Provided passage:
-*-*-

Most industrial robots are still programmed using the typical teaching process, through the use of the robot teach pendant. This is a tedious and time‐consuming task that requires some technical expertise, and hence new approaches to robot programming are required. The purpose of this paper is to present a robotic system that allows users to instruct and program a robot with a high‐level of abstraction from the robot language.
The paper presents in detail a robotic system that allows users, especially non‐expert programmers, to instruct and program a robot just showing it what it should do, in an intuitive way. This is done using the two most natural human interfaces (gestures and speech), a force control system and several code generation techniques. Special attention will be given to the recognition of gestures, where the data extracted from a motion sensor (three‐axis accelerometer) embedded in the Wii remote controller was used to capture human hand behaviours. Gestures (dynamic hand positions) as well as manual postures (static hand positions) are recognized using a statistical approach and artificial neural networks.

-*-*-

Explore the material:
A. Copy the robot programming text word for word from "The paper presents" to "artificial neural networks.".
B. Continue the text on programming robots through gestures and speech, starting right after its final sentence.
The records that follow have no connection to the robot programming text.

Given data:
-*-*-

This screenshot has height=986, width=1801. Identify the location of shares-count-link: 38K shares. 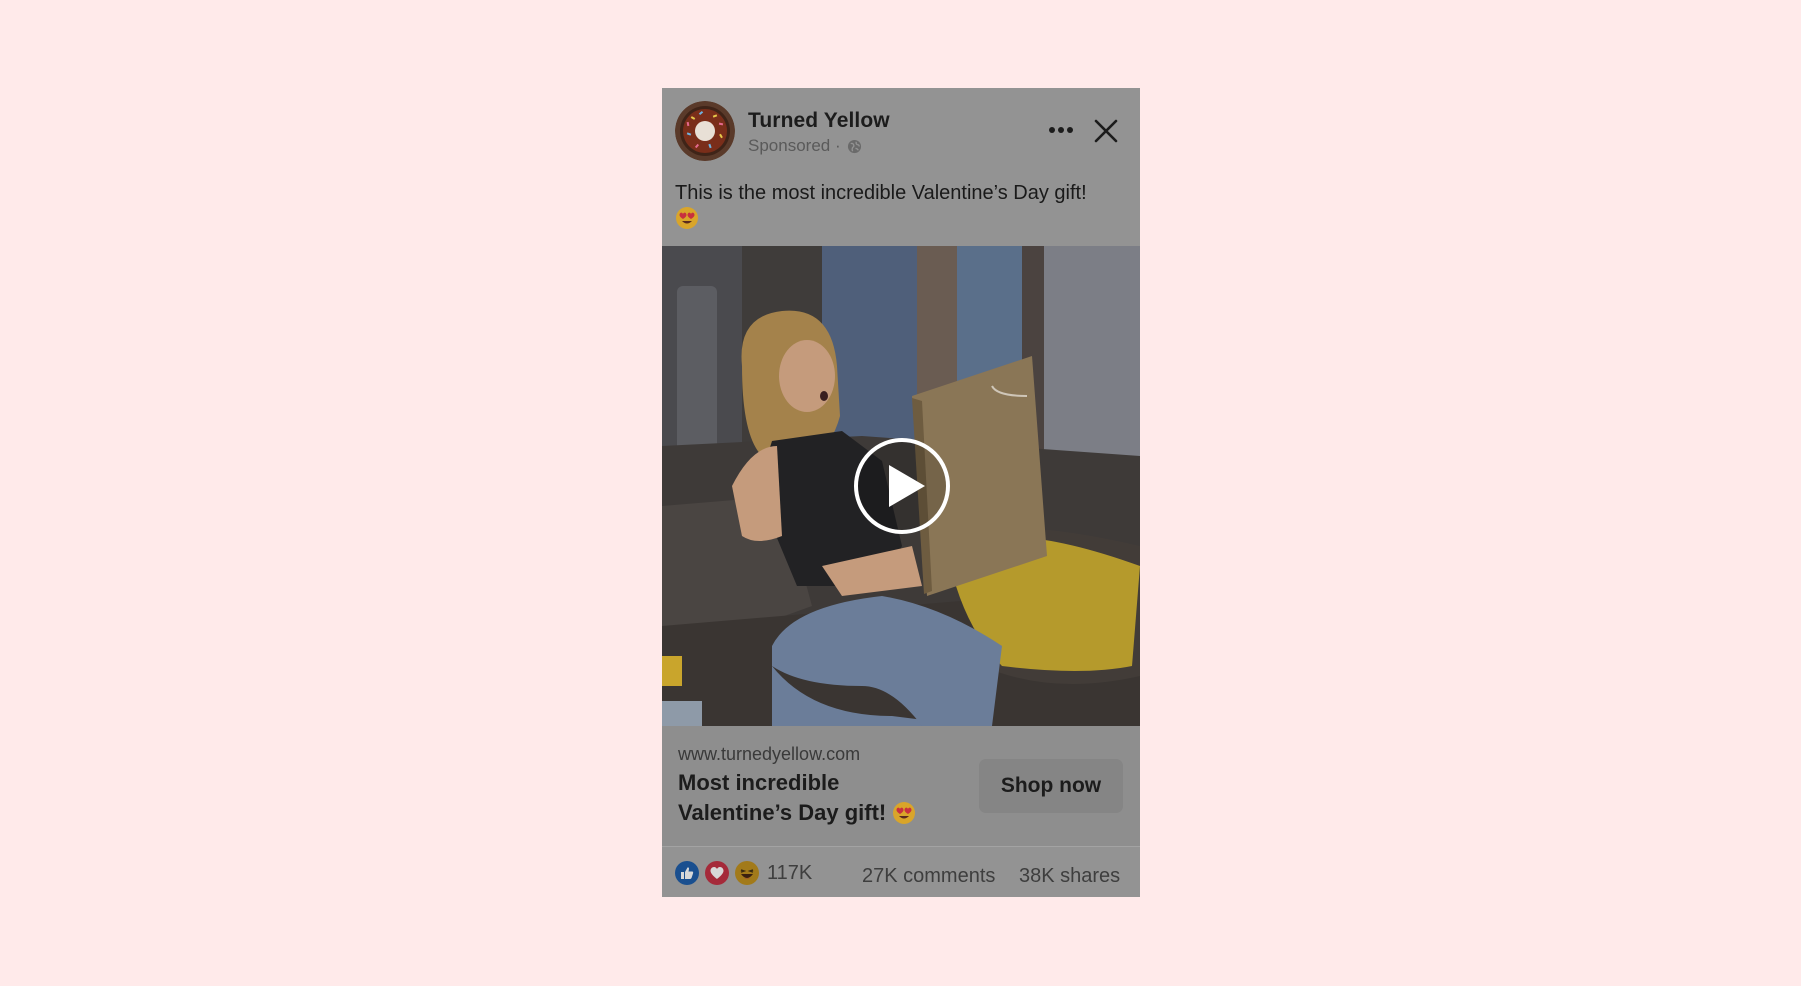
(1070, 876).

-*-*-

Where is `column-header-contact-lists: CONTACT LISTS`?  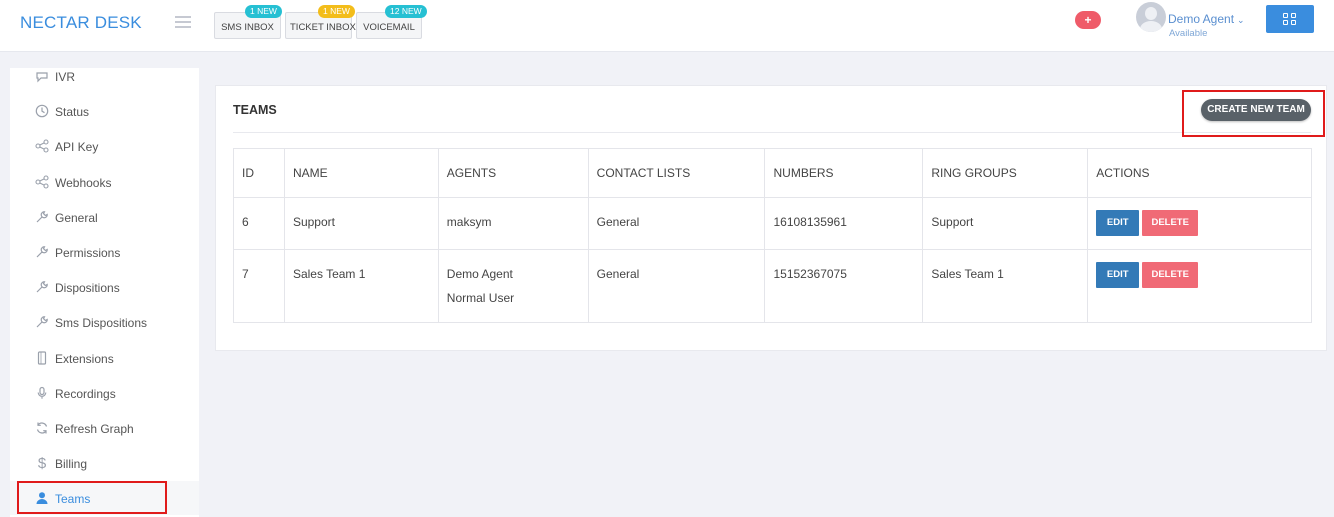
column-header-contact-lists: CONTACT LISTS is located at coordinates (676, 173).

-*-*-

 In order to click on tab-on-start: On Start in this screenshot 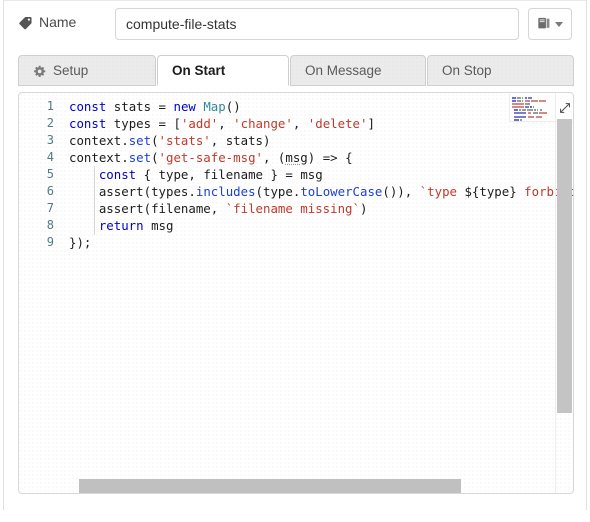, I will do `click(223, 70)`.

-*-*-

Results of the exercise:
A.
The paper presents in detail a robotic system that allows users, especially non‐expert programmers, to instruct and program a robot just showing it what it should do, in an intuitive way. This is done using the two most natural human interfaces (gestures and speech), a force control system and several code generation techniques. Special attention will be given to the recognition of gestures, where the data extracted from a motion sensor (three‐axis accelerometer) embedded in the Wii remote controller was used to capture human hand behaviours. Gestures (dynamic hand positions) as well as manual postures (static hand positions) are recognized using a statistical approach and artificial neural networks.

B.
It is shown that the robotic system presented is suitable to enable users without programming expertise to rapidly create robot programs. The experimental tests showed that the developed system can be customized for different users and robotic platforms.
The proposed system is tested on two different robotic platforms. Since the options adopted are mainly based on standards, it can be implemented with other robot controllers without significant changes. Future work will focus on improving the recognition rate of gestures and continuous gesture recognition.
The key contribution of this paper is that it offers a practical method to program robots by means of gestures and speech, improving work efficiency and saving time.
This paper presents an alternative to the typical robot teaching process, extending the concept of human‐robot interaction and co‐worker scenario. Since most companies do not have engineering resources to make changes or add new functionalities to their robotic manufacturing systems, this system constitutes a major advantage for small‐ to medium‐sized enterprises.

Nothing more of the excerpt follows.